Prime Minister Justin Trudeau and Premier David Eby both paid Maple Ridge a visit on Tuesday, Nov. 14, where they announced that 350 new jobs are coming to the city thanks to a $1.05 billion partnership between local company E-One Moli and the provincial and federal governments.
With $205 million from the federal government, and $80 million from the province, E-One Moli will rebuild their facility in Maple Ridge, and the company will become Canada’s largest high-performance lithium-ion battery cell manufacturer.
E-One Moli’s operation will expand to 450 permanent jobs, and become the city’s largest private sector employer.
“British Columbians have long been known for their innovation in the clean-technology space,” said Trudeau. “Today, as we secure a major clean battery manufacturing project in Maple Ridge, we build on that expertise to secure hundreds of middle-class jobs, while fighting climate change.”
He spoke from the inside of the plant, surrounded by numerous company employees, and local politicians, in front of a podium labelled with “Good jobs and clean air.”
“The world is looking to Canada. When we support projects like E-One Moli’s new facility in Maple Ridge, we bolster Canada’s role as a global clean-tech leader, create good jobs and help keep our air clean.”
“I know from the years that I spent living out here, and my deep roots in B.C. you can see the future a little more clearly from B.C. than from just about any other part of the country,” said Trudeau.
He lauded E-One Moli chairman Nelson Chang for “incredible work” that he said will help shape the global economy, saying “this is where the puck is going.”
“What you’ve been able to build here over the past decades, is more relevant now than one could ever imagine, and is part of the exciting future we’re building,” he said.
The politicians toured the facility near the Golden Ears Bridge, where the company pioneered their batteries, marketed under the brand name Molicel.

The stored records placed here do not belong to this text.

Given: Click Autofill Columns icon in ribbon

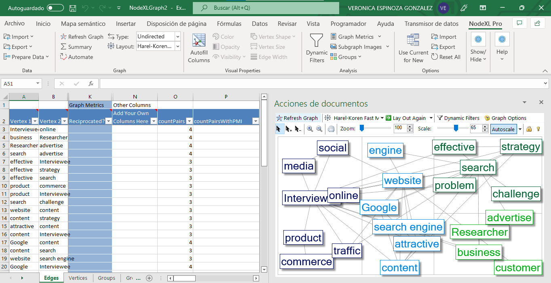Looking at the screenshot, I should pos(198,48).
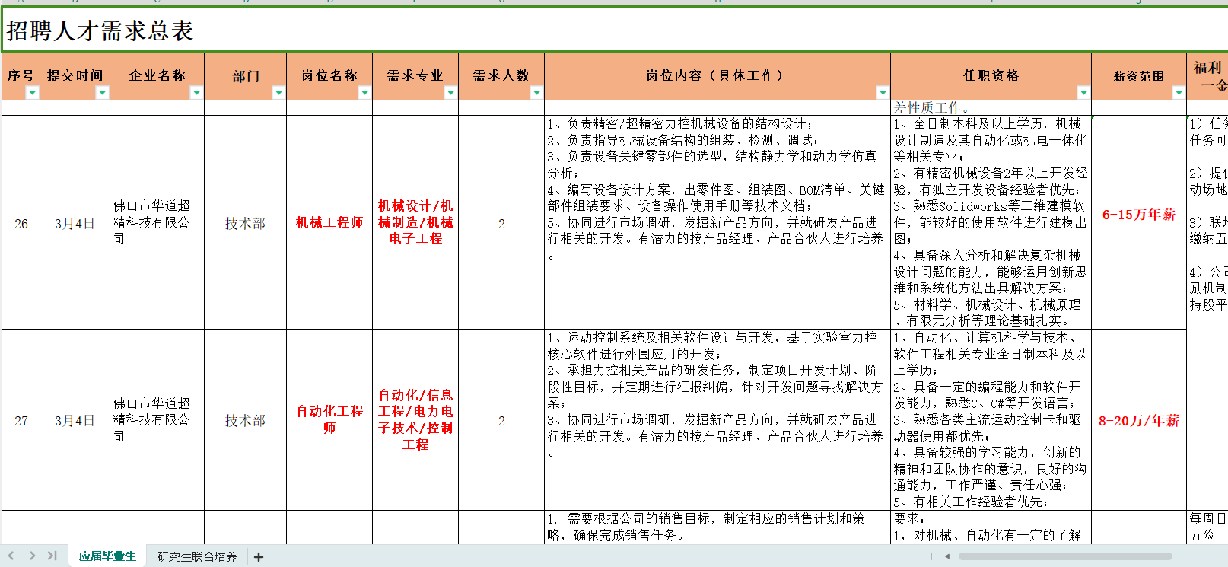Open the 序号 column filter dropdown

click(x=32, y=93)
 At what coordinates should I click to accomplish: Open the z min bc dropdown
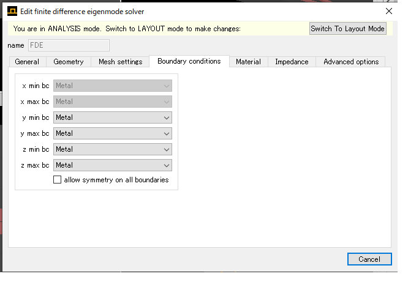(x=112, y=149)
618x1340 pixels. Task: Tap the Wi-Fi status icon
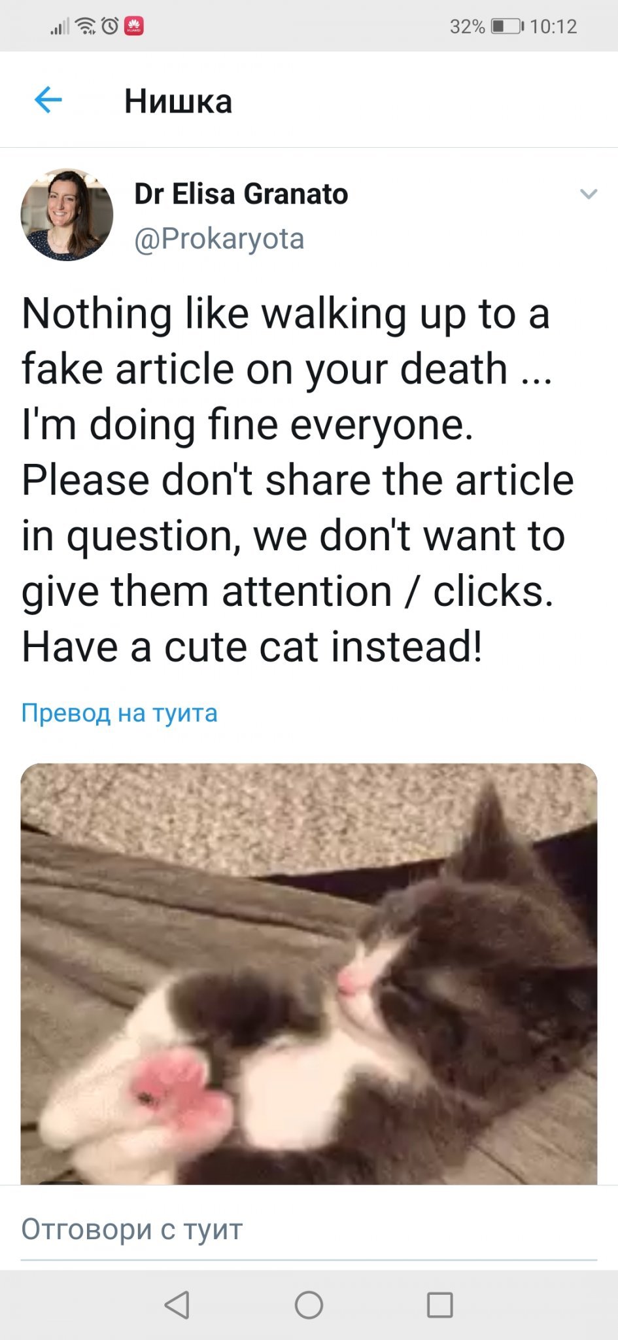pos(86,26)
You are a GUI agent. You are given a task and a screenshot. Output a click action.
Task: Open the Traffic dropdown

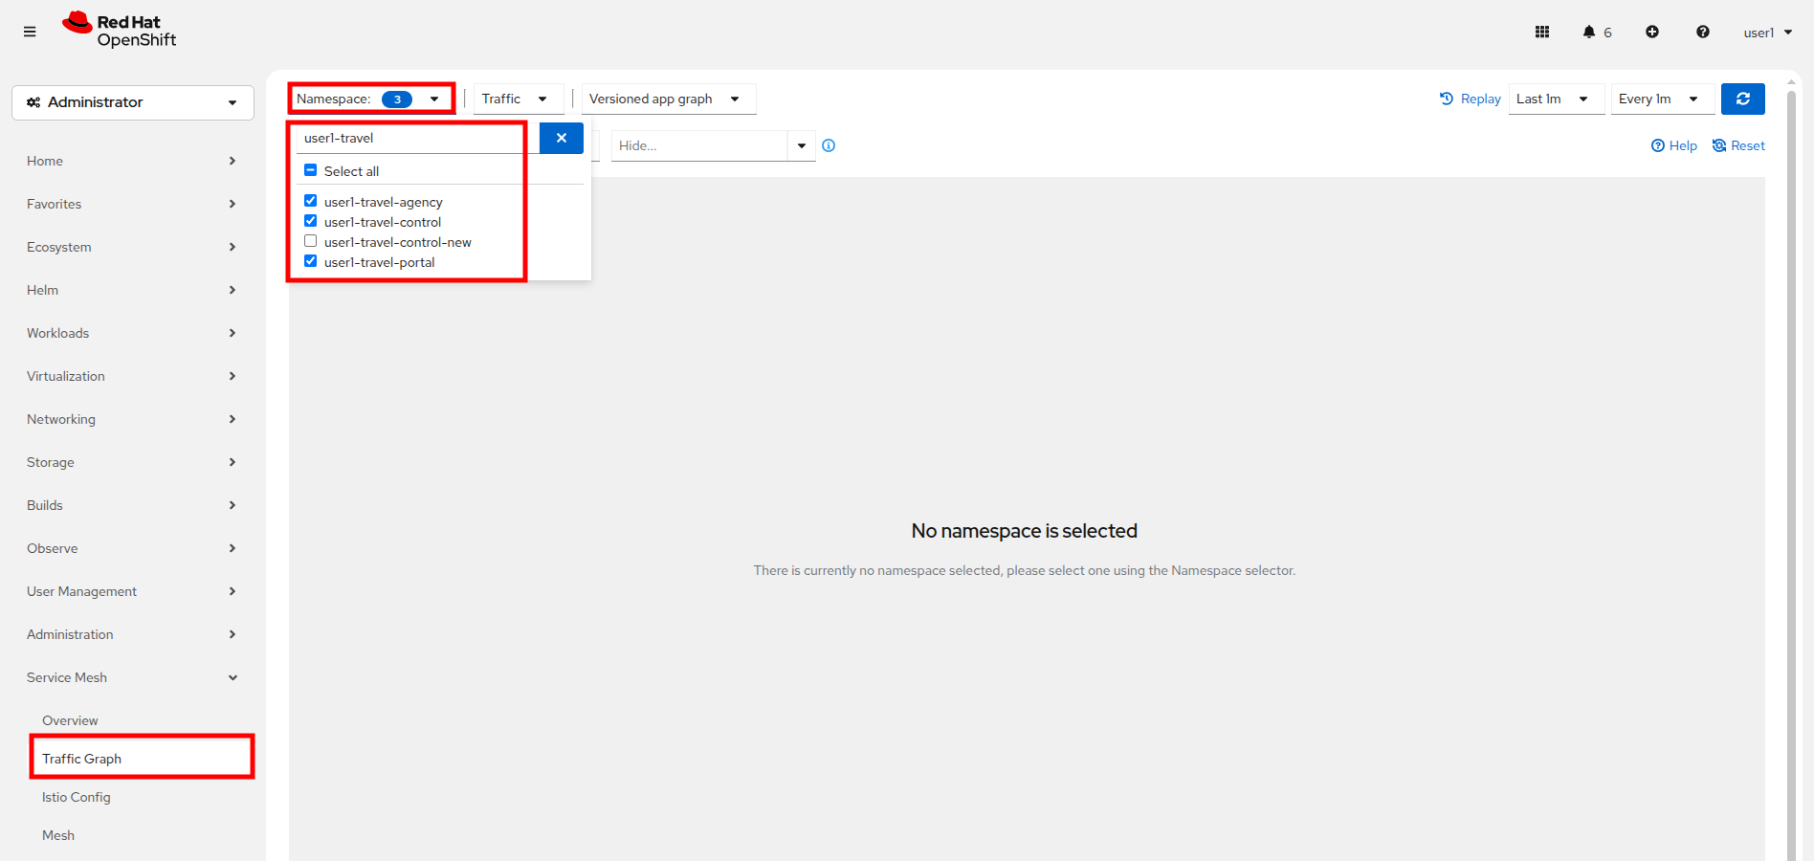517,99
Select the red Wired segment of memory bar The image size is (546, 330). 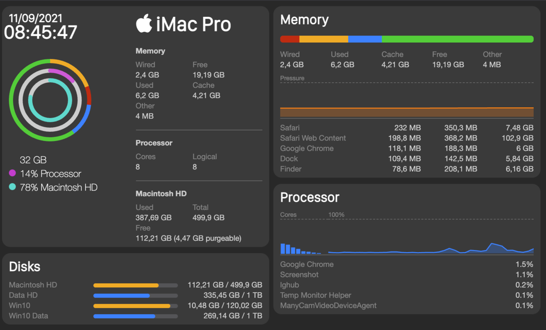coord(290,39)
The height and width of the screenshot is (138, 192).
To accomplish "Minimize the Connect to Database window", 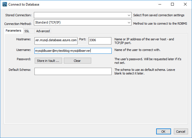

They are used in motorsports, high-end autos, aircraft, medical equipment, power tools and home appliances. The company started in B.C. in 1977, and has operated from the Maple Ridge site since 1987, as a pioneer in the battery industry, with production facilities in Taiwan.
Eby said the province is charting a course to a zero carbon future.
“For our own future here in a province that is seeing huge wildfires, four years of drought, dried up rivers, overwintering pine beetles decimating our forest industry, atmospheric rivers, heat domes killing people – we know this is where he have to go. We know this is what we have to do.”
“An $80 million commitment from the province of B.C. is leveraging a more than $1 billion investment in this new facility. We are side by side with E-one Moli and with all companies that see a future like that,” added Eby.
Chang said the target is to have the batteries in production by 2028. He noted the cel product that will be produced at the new plant has been designed, but is not yet in production. The company is designing the manufacturing process.
He called the new plant in Maple Ridge “a return to our birthplace.”
“We are thrilled to have chosen Maple Ridge, Canada as a centre of our green energy initiative,” he said.
“We believe that CO2 reduction is absolutely the key to success for all future businesses.”
Maple Ridge Mayor Dan Ruimy said he was thankful for the investment into the city’s workforce, which would help support local growth.
“It aligns with the city’s economic development and climate action strategies,” said Ruimy. “This kind of growth and investment in businesses like E-One Moli helps to diversify our tax base and enable Maple Ridge to invest in community infrastructure.”
He said the city has worked beside the company to support the expansion, which he called “transformative for our community.”
After the announcement, the Canadian Taxpayers Federation called on senior governments to abandon their “multi million-dollar handout” to E-One Moli.
“Taxpayers are struggling and our governments shouldn’t be choosing to help corporations instead of ordinary Canadians,” said Carson Binda, B.C. director of the CTF. “Prime Minister Justin Trudeau’s latest corporate giveaway will cost taxpayers hundreds-of-thousands of dollars per job.”